531.10
Constructing Asia: An Emerging Model of Migrant Labor Exportation

Wednesday, July 16, 2014: 11:30 AM
Room: 311+312
Distributed Paper
Sarah SWIDER , Sociology, Wayne State University, Ann Arbor, MI
This article explores how global forces are reshaping the form of labor migration in the region. China has become an important influence reshaping the Asian region through increased foreign direct investment (FDI) in public construction projects such as roads, railways, and ports. As Chinese companies expand operations overseas they often bring their own workforce, exporting hundreds of thousands of Chinese migrant workers. These workers migrate under the umbrella of Chinese multinational companies and represent a fast-growing form of labor export migration called, “project contract migration.” This expansion of project contract migration represents an important form of temporary migrant worker programs which are generally governed by either labor brokers and/or bi-lateral agreements among states, and are characterized by receiving countries only accepting immigrants under “strict functional and temporal limits” (Castles, 2004: 23).  In contrast, China’s emerging labor export model is an example of multinational corporation-led migration with a new twist.  Historically, multinational corporation-led migration has taken the form of high-skilled professionals being relocated from developed nations into developing countries (Findlay, 1990; Stahl, 1991) while China’s multinational companies are exporting both high and low skilled workers.
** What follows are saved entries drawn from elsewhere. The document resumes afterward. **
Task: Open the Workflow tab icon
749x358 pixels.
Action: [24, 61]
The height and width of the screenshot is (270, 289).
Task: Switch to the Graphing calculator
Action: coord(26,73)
According to China’s Ministry of Commerce the number of Chinese workers sent abroad has risen from about 2,000 in 1979 to around 6.5 million in 2013. Roughly 812,000 of these overseas Chinese workers are now employed by Chinese companies in the form of project contract workers, and if we include illegal or undocumented migrants, these numbers would double. This article focuses understanding why Chinese multinationals are importing their own laborers instead of using local labor. I argue that this emerging model of labor exportation creates a kind of extraterritoriality that allows Chinese multinationals to evade national and international regulations designed to protect worker and migrant rights and increasing worker control.